Exercise materials START

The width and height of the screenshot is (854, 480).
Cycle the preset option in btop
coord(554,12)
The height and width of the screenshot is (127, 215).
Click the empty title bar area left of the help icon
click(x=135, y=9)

Exercise materials END

• Work to complete
Filter the entries above and keep only the lines with the word "width".

• Answer to the exercise
The width and height of the screenshot is (854, 480).
The height and width of the screenshot is (127, 215).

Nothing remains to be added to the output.